Fortsetzung des Berichts vom 20. Fernsehfilm-Festival in Baden-Baden (ZEIT Nr. 50/08). Der Autor, dortselbst in der Jury, dachte sich bei der Vorführung von Duell in der Nacht, daß es ja wohl auf der ganzen Welt keinen einzigen Menschen gibt, dem dieser zähe Quargel gefällt.

Das Licht geht an, und auf einen Schlag lerne ich gleich fünf davon kennen: die übrige Jury. Allein schon, wie die Kamera immer wieder an einem Säulenvorbau mit der Aufschrift POLIZEIPRÄSIDIUM vorbeischlottert. In der Stummfilmzeit wäre das ein Zwischentitel gewesen: MEANWHILE… BACK ON THE RANCH… "Dies war ein Sittengemälde der Berliner Diaspora in Frankfurt. Überall berlinern die Berliner alles voll. Sollen sie doch", quengele ich, "Berlin vollberlinern. Damit man glaubt, daß der Film in Frankfurt spielt, gibt es die kostspielige Hubschrauberfahrt, stets durch Trompete, mal gestopft, mal nicht gestopft, angekündigt. Ein einziges Mal habe ich einen Schreck gekriegt. Da kam die Hubschrauberfahrt ohne vorherige Trompete. Ich war sofort hellwach. Dann ging der Film aber wieder weiter." Das war genau die Art Film, füge ich still hinzu, bei der man den Darstellern sagen möchte: "Könnt ihr vielleicht ein bißchen leiser sprechen? Man versteht hier ja jedes Wort." Alle lieben den Film, um ein Haar bekommt er später den Zuschauerpreis, und mein alter Verdacht beginnt sich allmählich zu verhärten: Ich bin der einzige vernünftige Mensch auf der Welt. Kein schönes Gefühl, wie mir jeder einzige vernünftige Mensch auf der Welt gern bestätigen wird.
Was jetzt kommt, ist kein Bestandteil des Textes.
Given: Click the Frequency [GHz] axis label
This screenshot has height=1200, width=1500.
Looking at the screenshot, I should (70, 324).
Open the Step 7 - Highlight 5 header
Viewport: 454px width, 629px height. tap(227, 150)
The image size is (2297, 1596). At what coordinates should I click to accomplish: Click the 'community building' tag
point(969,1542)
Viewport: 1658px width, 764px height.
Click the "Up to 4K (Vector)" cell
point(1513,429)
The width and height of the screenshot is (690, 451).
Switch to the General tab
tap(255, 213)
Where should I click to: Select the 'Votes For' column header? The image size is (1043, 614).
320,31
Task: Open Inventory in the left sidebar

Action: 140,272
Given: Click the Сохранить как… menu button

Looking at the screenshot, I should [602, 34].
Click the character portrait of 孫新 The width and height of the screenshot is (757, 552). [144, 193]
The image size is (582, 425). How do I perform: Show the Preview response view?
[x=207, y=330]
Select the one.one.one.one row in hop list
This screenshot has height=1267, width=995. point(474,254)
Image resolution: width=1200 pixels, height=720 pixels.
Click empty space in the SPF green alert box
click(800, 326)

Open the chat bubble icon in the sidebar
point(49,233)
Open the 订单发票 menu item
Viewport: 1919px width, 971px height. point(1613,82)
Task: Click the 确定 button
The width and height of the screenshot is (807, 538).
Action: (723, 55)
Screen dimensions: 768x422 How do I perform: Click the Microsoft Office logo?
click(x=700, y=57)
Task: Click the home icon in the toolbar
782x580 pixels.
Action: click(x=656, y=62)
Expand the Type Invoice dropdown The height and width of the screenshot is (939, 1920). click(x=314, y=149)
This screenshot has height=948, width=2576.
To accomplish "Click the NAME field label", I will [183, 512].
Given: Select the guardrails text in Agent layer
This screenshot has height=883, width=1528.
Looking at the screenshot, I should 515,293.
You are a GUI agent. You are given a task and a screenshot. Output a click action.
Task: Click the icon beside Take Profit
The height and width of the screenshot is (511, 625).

Im österreichischen Beitrag, Der schwarze Löwe, ist es nicht der Chorgesang, sondern der Fußball, durch den ein Dorf seine Asylanten liebgewinnt. Sagen müssen wir alle was, und ich melde mich, "solang ich noch frisch verheult bin", als Erster zu Wort. Außer mir kritisieren alle, der Film sei doch reichlich gutgemenschelt gewesen, und der Produzent sagt, der Film basiere auf einer wahren Begebenheit, die sich in Wahrheit noch weit rührseliger zugetragen habe, das zu zeigen hätten sie sich aber nicht getraut. Später dankt er mir für meine Tränen und fragt, an welcher Stelle ich geweint habe. "Am Schluß", sage ich. "Eh klar", sagt er. "Der Schluß ist lang. Wo genau?" "Als der schwarze Löwe nach Nigeria abgeschoben wird, sagt die Frau am Check-in, er habe Übergepäck. Logisch habe er Übergepäck, sagt Wolfgang Bötz, das sei schließlich sein gesamter Besitz. Die Frau tippt auf ihren Computer ein und sagt, ohne die amtliche Miene zu verziehen: ›Doch kein Übergepäck. Ich habe mich geirrt. Kann ja mal vorkommen.‹" Der Produzent blickt wie ein satter Kater.

Einmal erntet Eva Mattes unser aller Bewunderung, als sie eine Schauspielerin lobt, diese sei "gut geführt" gewesen, und dabei schier birst vor Kollegialität.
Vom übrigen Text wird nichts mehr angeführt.